Human granulocytotropic anaplasmosis (HGA) is a zoonotic tick-borne bacterial infection caused by Anaplasma phagocytophilum. While most cases are reported from North America, HGA has been recognized as an emerging disease in several regions of the world in recent decades. Most available data comes from case reports, case series and retrospective studies, while prospective studies and clinical trials are largely lacking. To obtain a clearer picture of the currently known epidemiologic distribution, clinical and paraclinical presentation, diagnostic aspects, complications, therapeutic aspects, and outcomes of HGA, we systematically reviewed the literature and analyzed and summarized the data. Cases of HGA are reported from all continents except from Antarctica. HGA primarily presents as an unspecific febrile illness (88.5% of the cases) often accompanied by thrombocytopenia (71.8% of the cases), abnormal liver injury tests (66.7% of the cases), and leukopenia (49.8% of the cases). Although we found complications reported in a total of 40.5% of the reviewed cases and severe and even life-threatening complications are not infrequent (e.g. acute renal failure 9.8%, multi organ failure 7.5%, ARDS 6.3%, a.o.), sequelae are rare (2.1% of the cases) and lethality is low (3.0% of the cases). Treatment with doxycycline shows a rapid response, with the fever subsiding in the majority of patients within one day of starting treatment. Unlike in human monocytotropic ehrlichiosis (HME), reports of opportunistic infections complicating HGA are rare. HGA during pregnancy does not appear to be associated with unfavorable outcomes. In addition, our analysis provides some evidence that HGA may differ in clinical aspects and laboratory characteristics in different regions of the world.
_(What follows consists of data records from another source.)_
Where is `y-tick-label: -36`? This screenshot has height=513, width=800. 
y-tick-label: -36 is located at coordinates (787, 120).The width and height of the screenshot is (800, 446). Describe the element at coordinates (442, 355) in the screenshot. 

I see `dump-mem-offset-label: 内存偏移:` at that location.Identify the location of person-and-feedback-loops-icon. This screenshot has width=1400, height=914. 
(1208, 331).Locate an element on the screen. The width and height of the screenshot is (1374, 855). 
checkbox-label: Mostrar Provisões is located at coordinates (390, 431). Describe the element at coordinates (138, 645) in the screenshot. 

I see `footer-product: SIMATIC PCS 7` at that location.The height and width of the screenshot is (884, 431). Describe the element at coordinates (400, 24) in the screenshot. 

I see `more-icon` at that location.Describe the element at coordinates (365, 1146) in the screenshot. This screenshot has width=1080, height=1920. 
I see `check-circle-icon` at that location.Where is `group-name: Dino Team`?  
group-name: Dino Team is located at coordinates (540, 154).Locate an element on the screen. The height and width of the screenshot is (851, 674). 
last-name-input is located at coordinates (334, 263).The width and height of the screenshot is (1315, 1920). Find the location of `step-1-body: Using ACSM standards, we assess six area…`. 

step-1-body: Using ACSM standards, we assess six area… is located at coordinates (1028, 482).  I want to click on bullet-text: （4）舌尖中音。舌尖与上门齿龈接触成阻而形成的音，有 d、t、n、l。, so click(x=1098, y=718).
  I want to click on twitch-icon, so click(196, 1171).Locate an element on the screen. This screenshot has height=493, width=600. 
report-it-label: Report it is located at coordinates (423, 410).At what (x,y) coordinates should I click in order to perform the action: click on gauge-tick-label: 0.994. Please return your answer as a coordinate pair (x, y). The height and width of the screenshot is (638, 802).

Overall, the data analyzed indicates a non-negligible bias in reporting/publication, so a certain degree of caution is required when generalizing the data.

摘要

人粒细胞无形体病(HGA)是一种由嗜吞噬细胞无形体引起的人畜共患蜱传细菌性传染病。虽然大多数病例报告来自北美,但在过去几十年中,HGA 已被认为是世界上几个地区的一种新兴疾病。大多数可用数据来自病例报告、病例系列和回顾性研究,而前瞻性研究和临床试验则非常缺乏。为了更清楚地了解目前已知的流行病学分布、临床和临床前表现、诊断方面、并发症、治疗方面和 HGA 的结果,我们系统地回顾了文献,并对数据进行了分析和总结。除南极洲外,各大洲均有 HGA 病例报告。HGA 主要表现为非特异性发热性疾病(88.5%的病例),常伴有血小板减少症(71.8%的病例)、异常肝功能试验(66.7%的病例)和白细胞减少症(49.8%的病例)。尽管我们发现 40.5%的综述病例中报告了并发症,严重甚至危及生命的并发症并不罕见(例如急性肾衰竭 9.8%、多器官衰竭 7.5%、ARDS 6.3%等),但后遗症罕见(2.1%的病例),死亡率低(3.0%的病例)。多西环素治疗反应迅速,大多数患者在开始治疗的一天内体温下降。与人类单核细胞埃立克体病(HME)不同,HGA 并发机会性感染的报告很少。妊娠期 HGA 似乎与不良结局无关。此外,我们的分析提供了一些证据表明,HGA 在世界不同地区的临床方面和实验室特征可能存在差异。总体而言,分析数据表明报告/发表存在不可忽视的偏差,因此在概括数据时需要一定程度的谨慎。